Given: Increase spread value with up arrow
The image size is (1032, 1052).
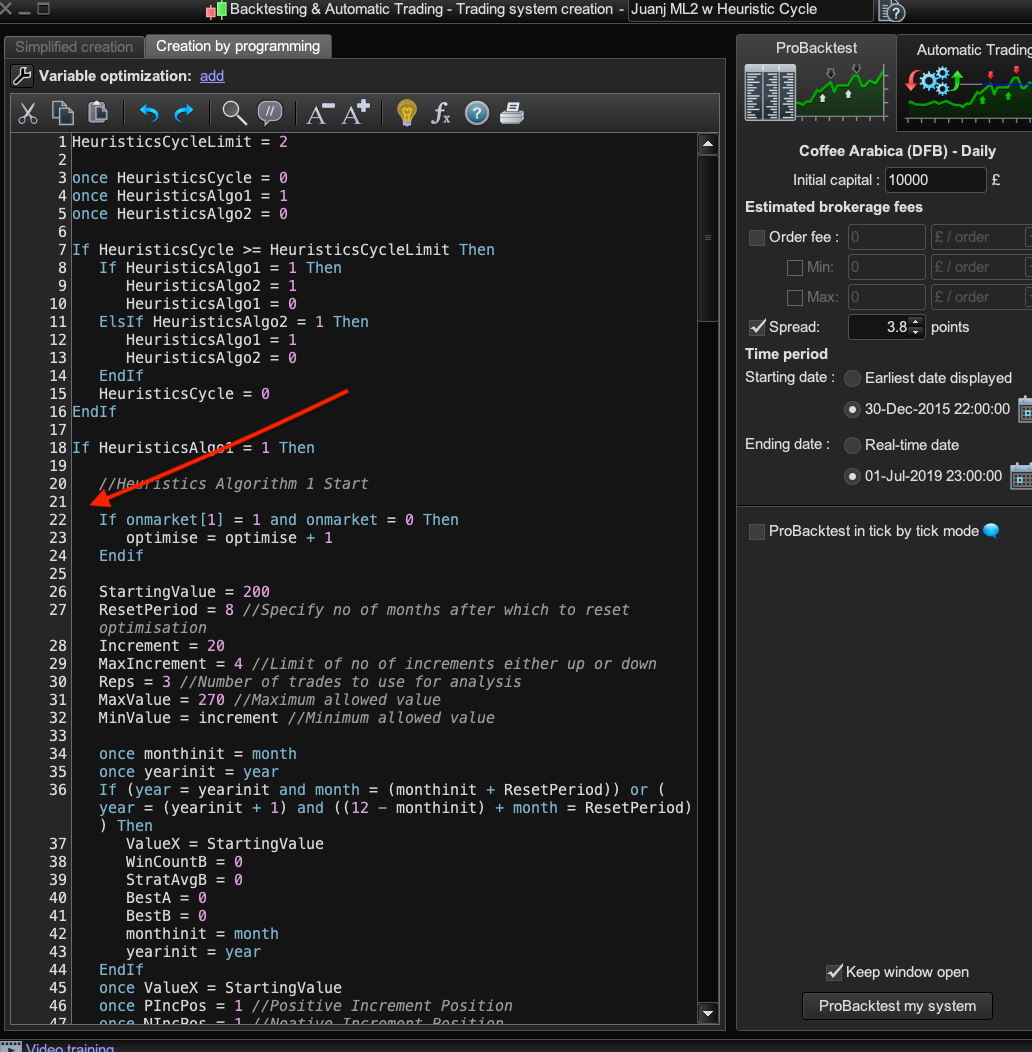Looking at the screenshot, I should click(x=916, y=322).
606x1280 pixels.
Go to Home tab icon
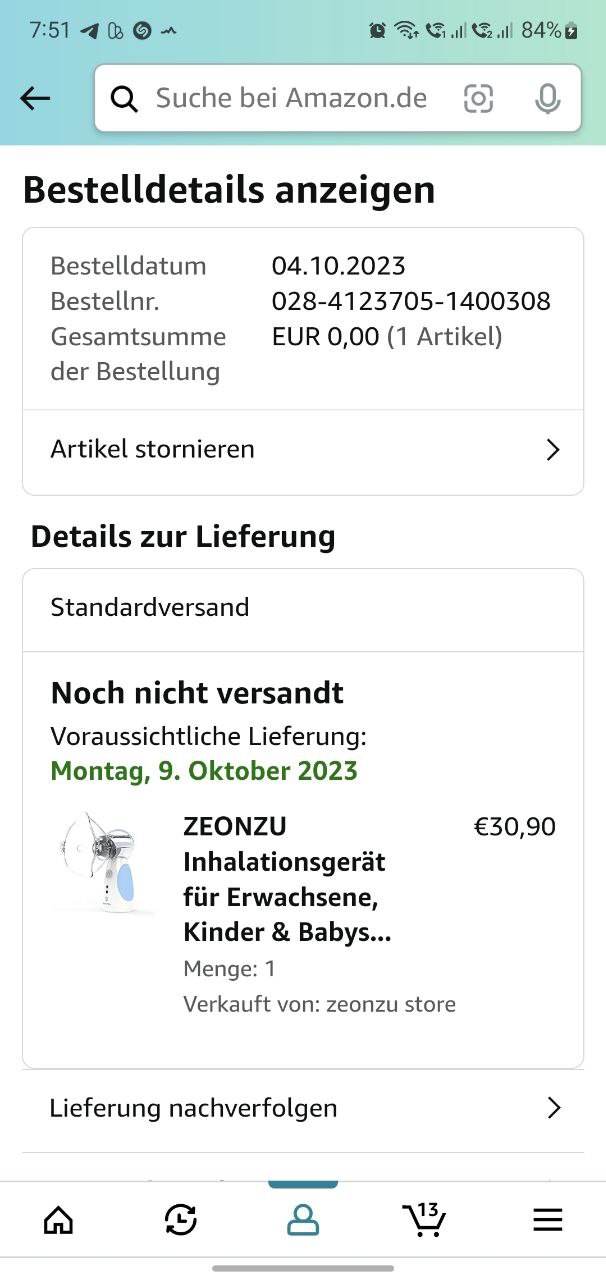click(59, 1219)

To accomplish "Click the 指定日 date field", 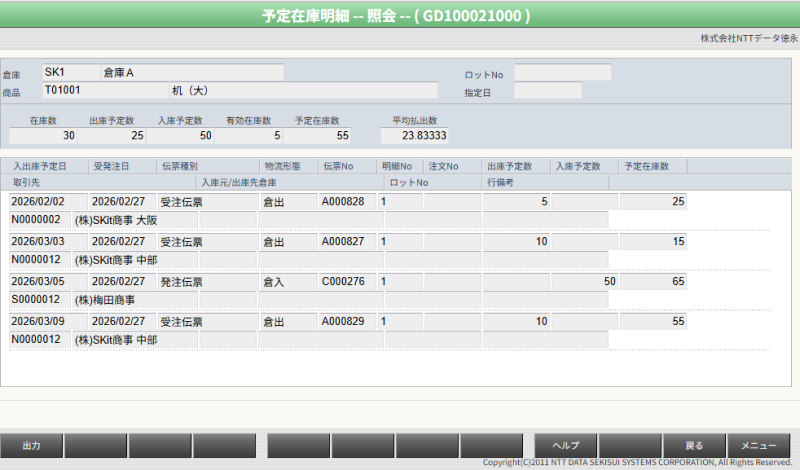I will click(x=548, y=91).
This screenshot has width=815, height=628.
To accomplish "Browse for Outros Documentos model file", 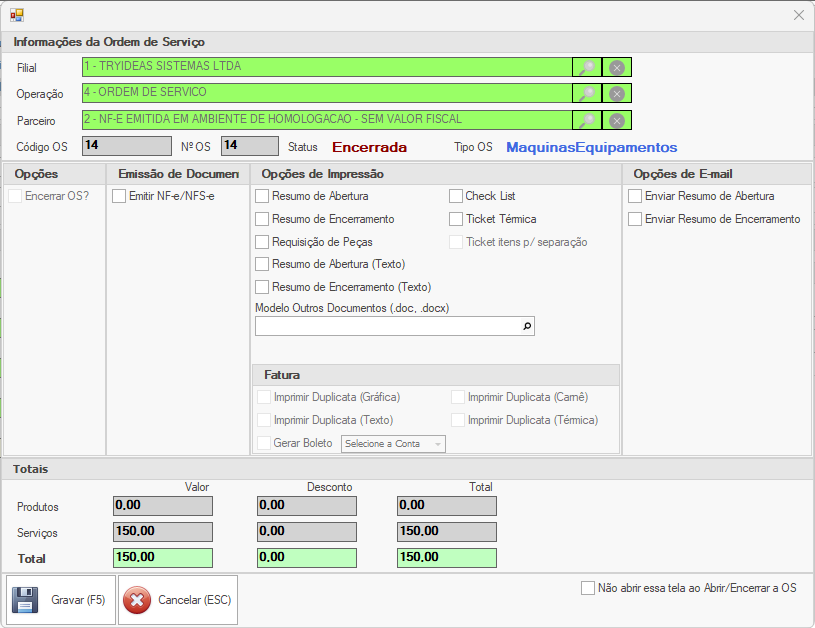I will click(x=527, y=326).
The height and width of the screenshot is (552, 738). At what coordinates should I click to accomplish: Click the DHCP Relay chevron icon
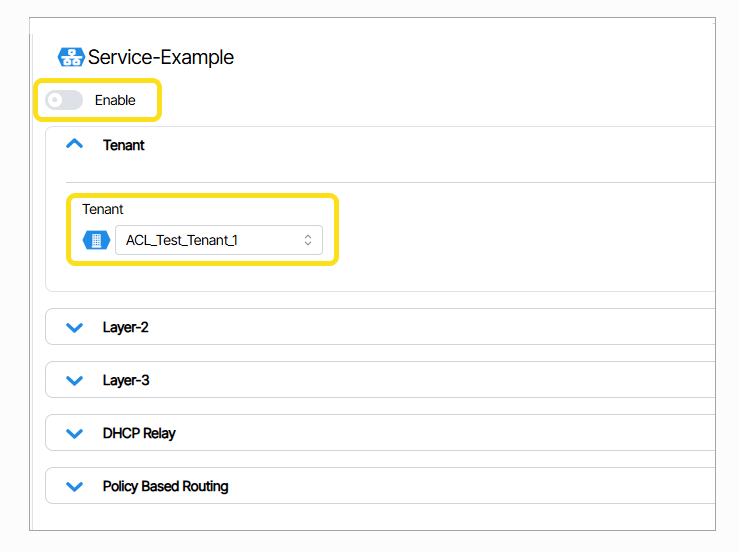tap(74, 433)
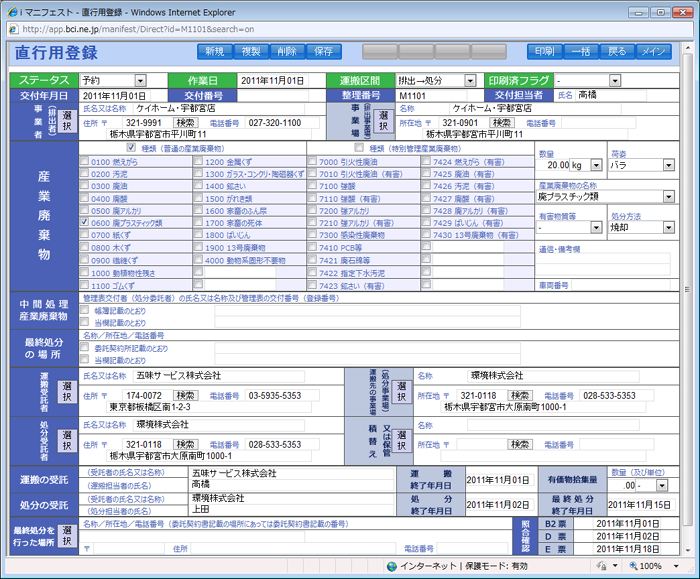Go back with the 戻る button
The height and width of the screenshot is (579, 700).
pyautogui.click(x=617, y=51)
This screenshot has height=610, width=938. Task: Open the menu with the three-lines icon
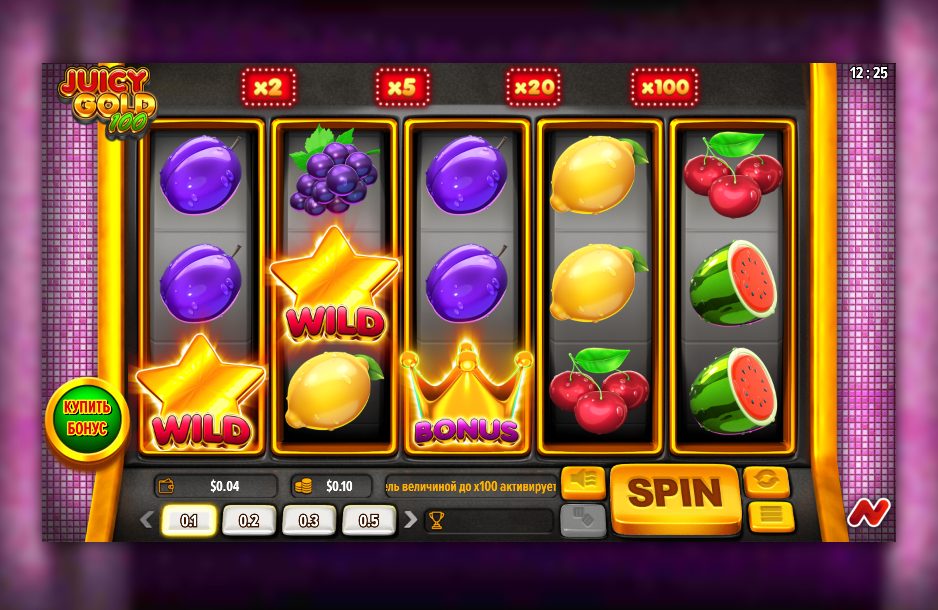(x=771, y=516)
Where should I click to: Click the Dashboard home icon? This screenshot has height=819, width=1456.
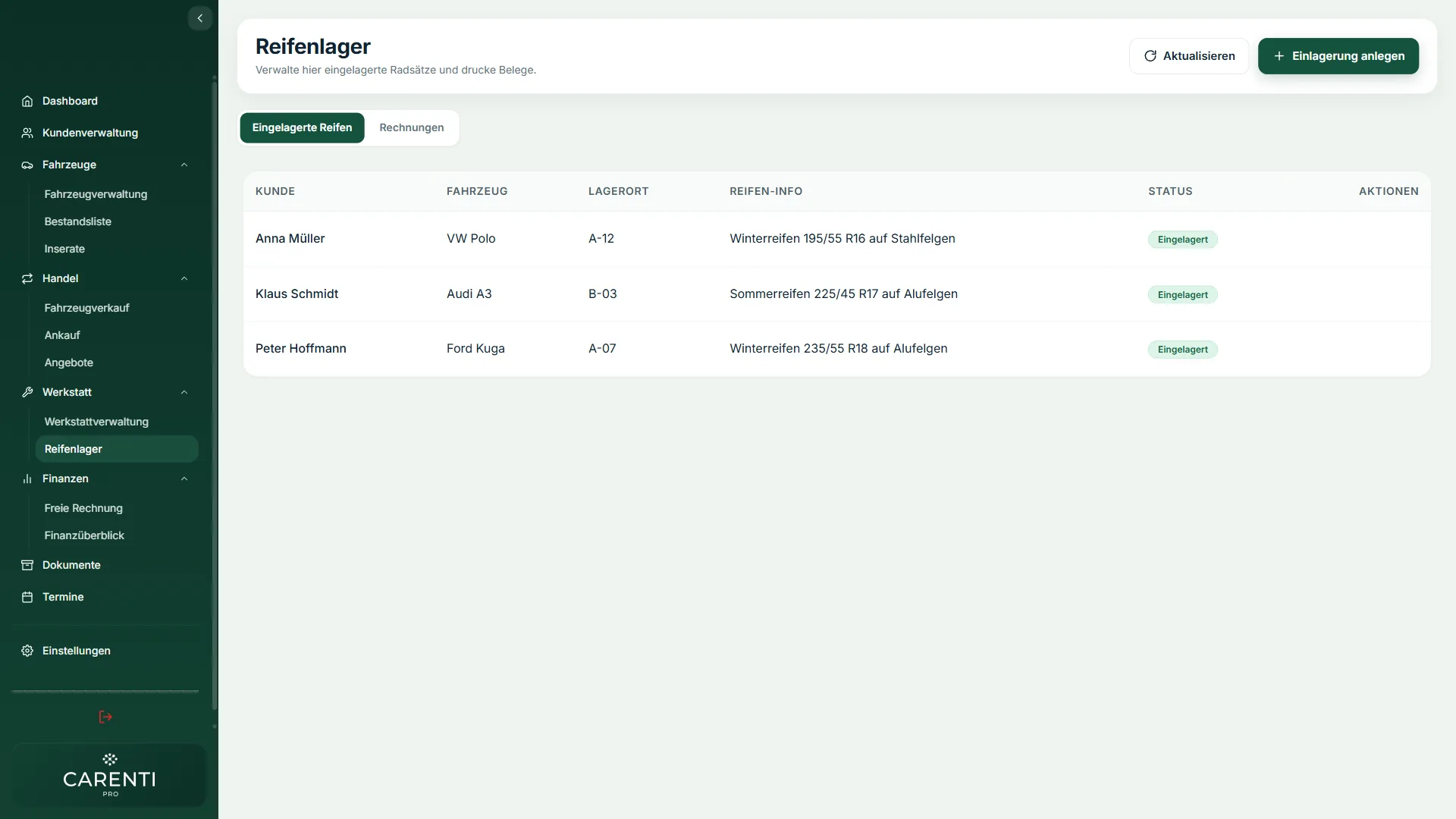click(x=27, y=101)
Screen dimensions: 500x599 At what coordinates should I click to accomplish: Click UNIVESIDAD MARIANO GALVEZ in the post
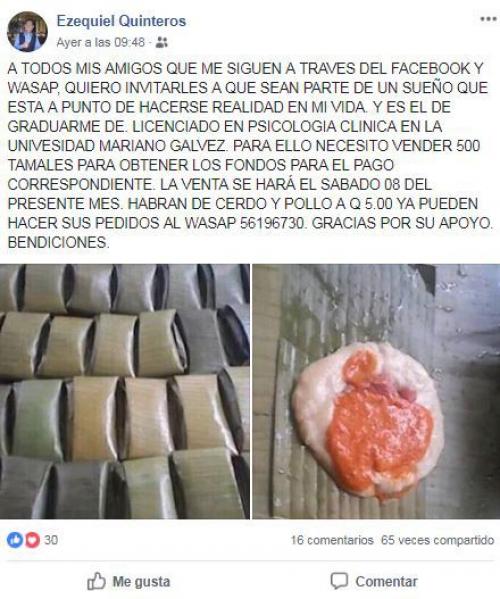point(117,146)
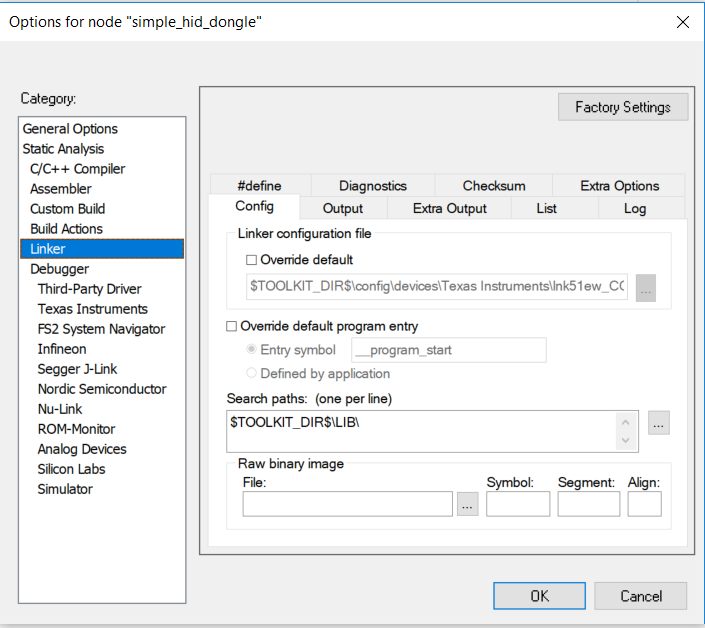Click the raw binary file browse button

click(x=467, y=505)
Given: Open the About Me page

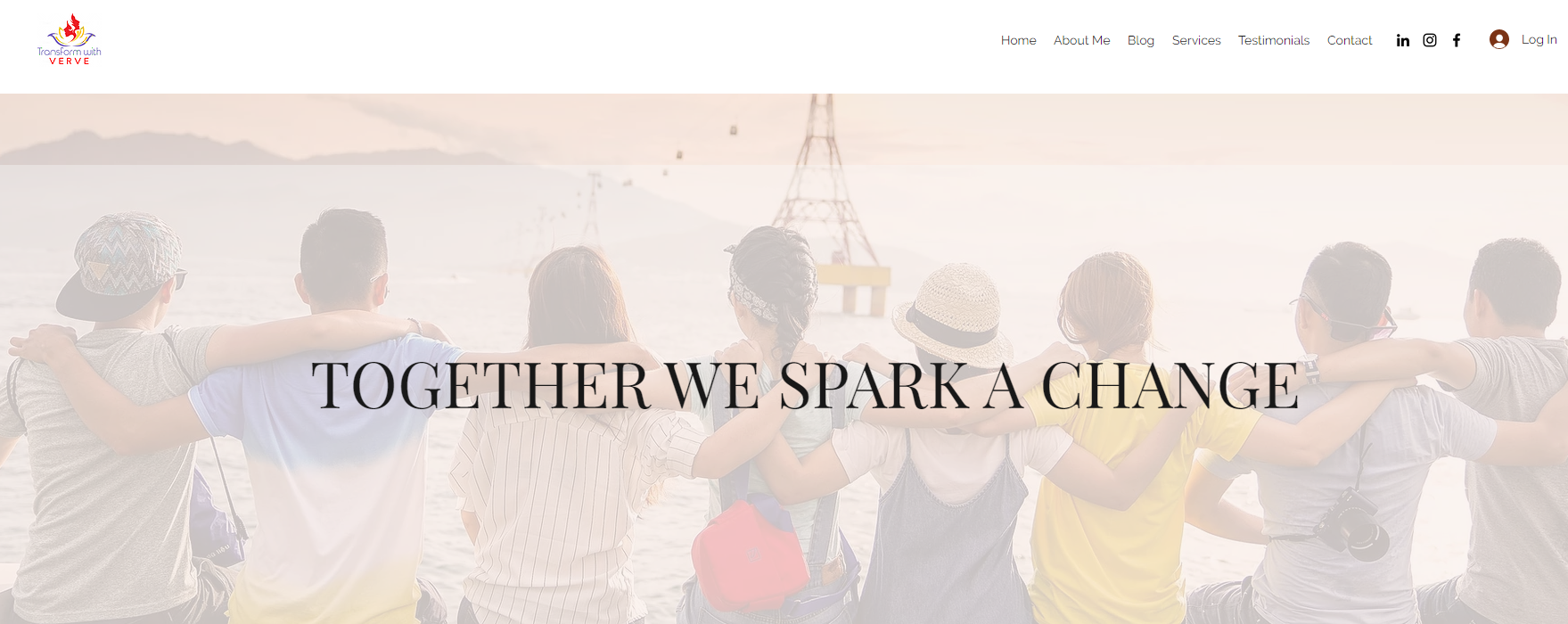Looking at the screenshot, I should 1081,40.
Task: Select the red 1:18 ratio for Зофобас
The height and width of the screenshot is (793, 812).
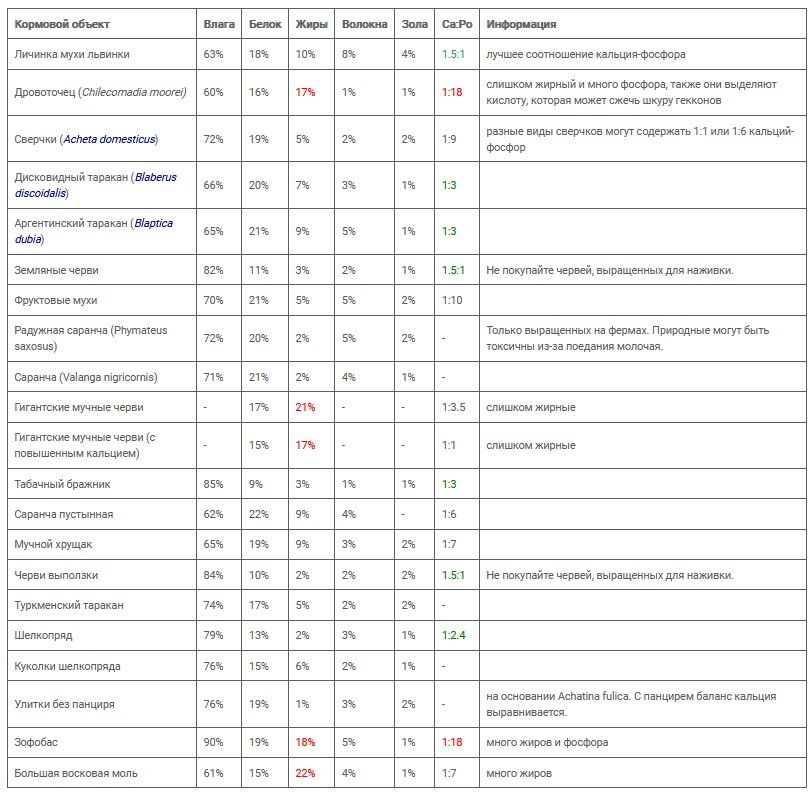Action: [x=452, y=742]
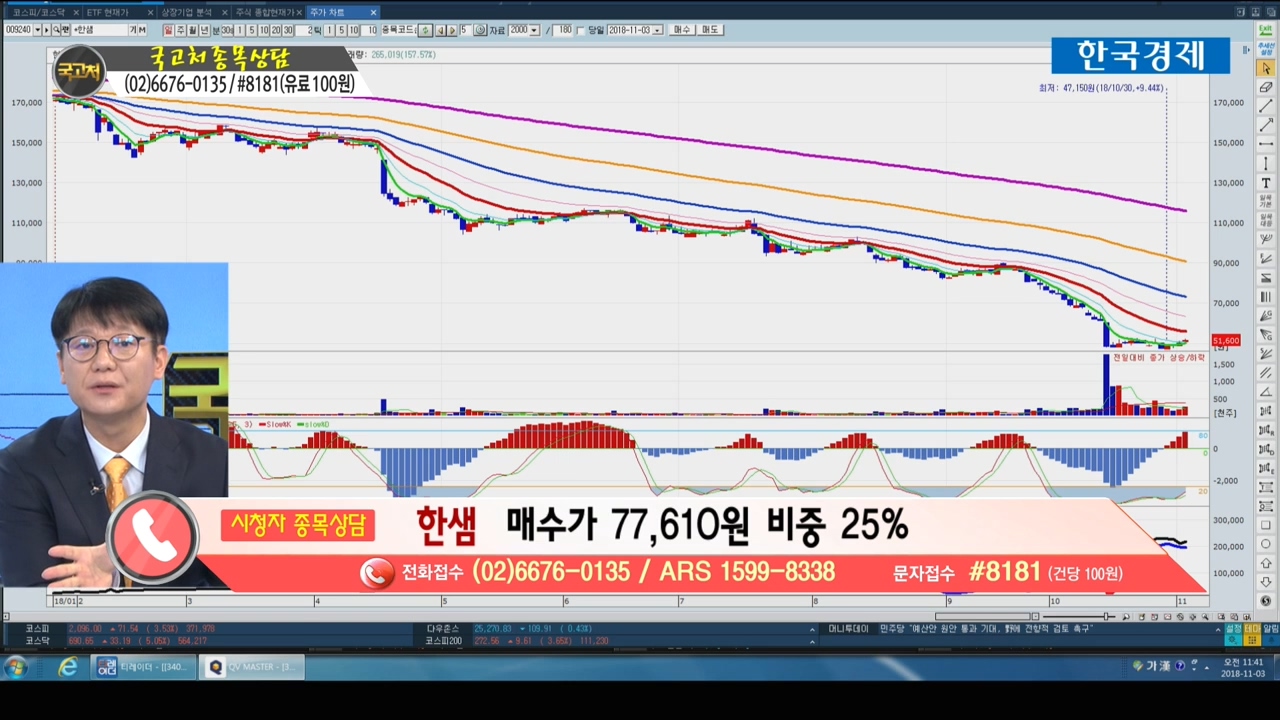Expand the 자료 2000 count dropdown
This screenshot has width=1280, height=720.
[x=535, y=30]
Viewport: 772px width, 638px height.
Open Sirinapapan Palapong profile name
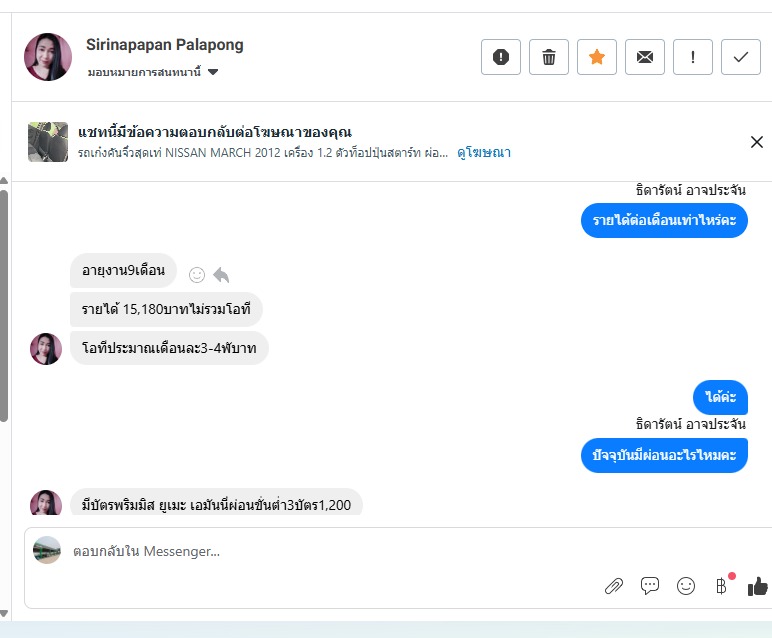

◆ ◆ ◆ ◆ ◆ ◆ ◆

=== Exercise instructions ===
Each line from the one holding "Viewport: 772px width, 638px height." through the last line of the records above must be duplicated exactly, and pictures must not be.

=== Written answer ===
Viewport: 772px width, 638px height.
Open Sirinapapan Palapong profile name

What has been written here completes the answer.